Supplied records –
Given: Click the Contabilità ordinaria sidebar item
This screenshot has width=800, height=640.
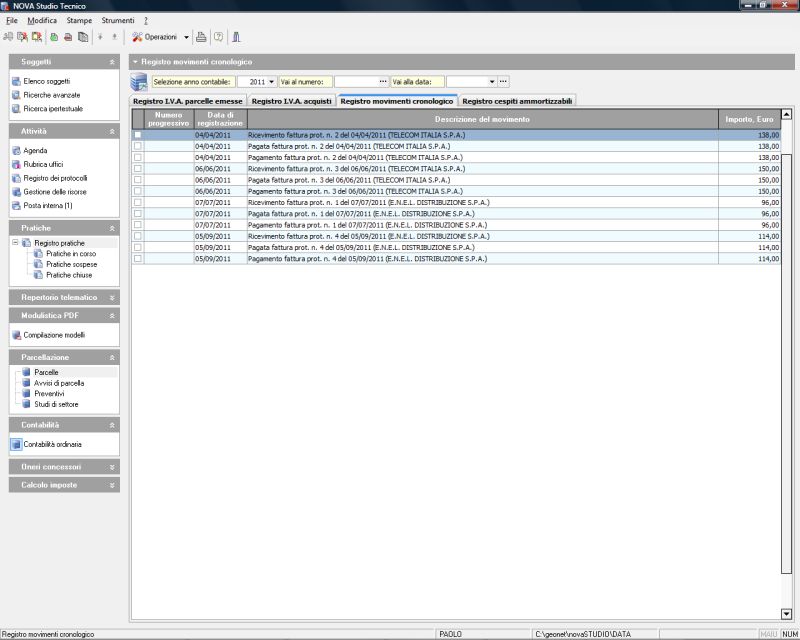Looking at the screenshot, I should coord(52,444).
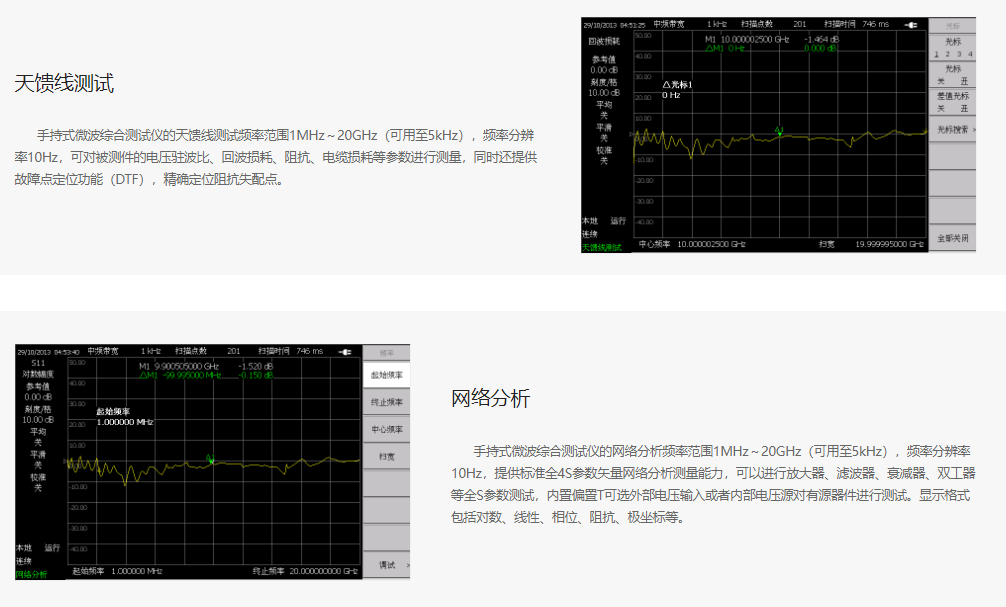Select marker number 1 2 3 4 softkey
This screenshot has width=1006, height=607.
click(x=952, y=48)
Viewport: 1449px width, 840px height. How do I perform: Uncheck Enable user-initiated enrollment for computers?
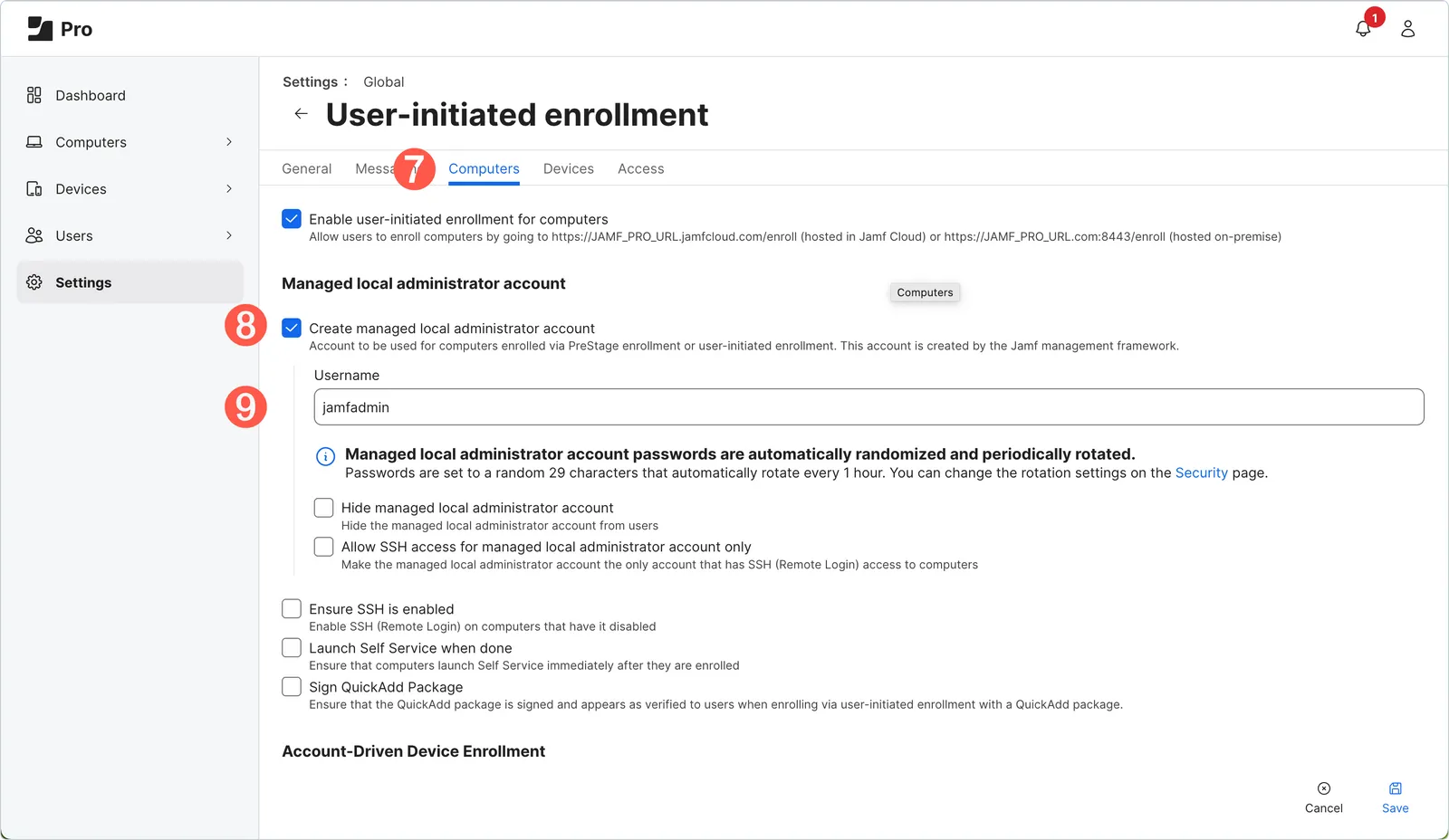(x=291, y=218)
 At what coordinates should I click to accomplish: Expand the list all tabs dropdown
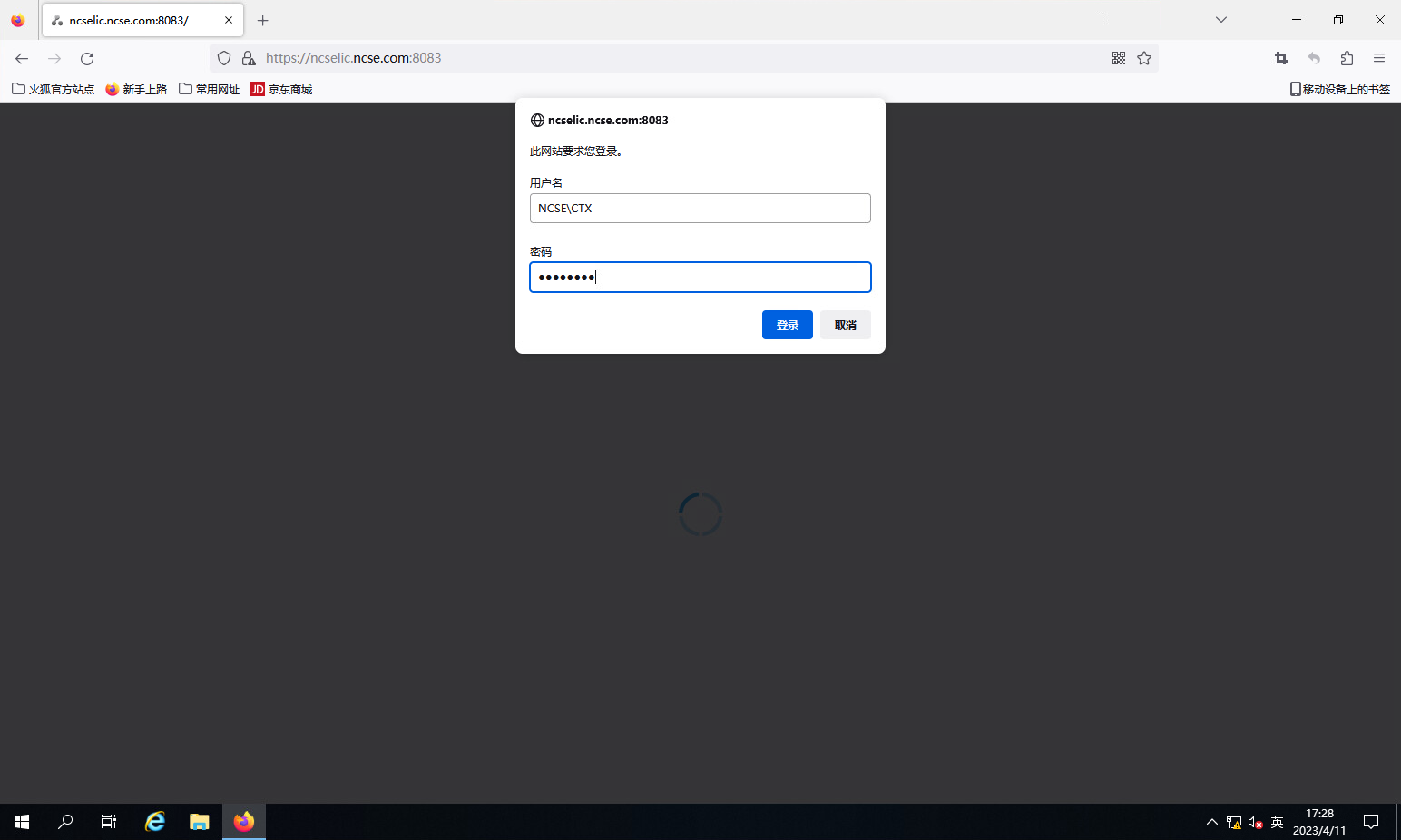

The problem – Retype each line above exactly and leave out any picture.

Task answer –
Given: Click the Contabilità ordinaria sidebar item
This screenshot has width=800, height=640.
Looking at the screenshot, I should coord(52,444).
Select marker number 1 2 3 4 softkey
This screenshot has width=1006, height=607.
click(x=952, y=48)
Viewport: 1449px width, 840px height. How do I perform: Uncheck Enable user-initiated enrollment for computers?
(x=291, y=218)
 At what coordinates should I click to accomplish: Expand the list all tabs dropdown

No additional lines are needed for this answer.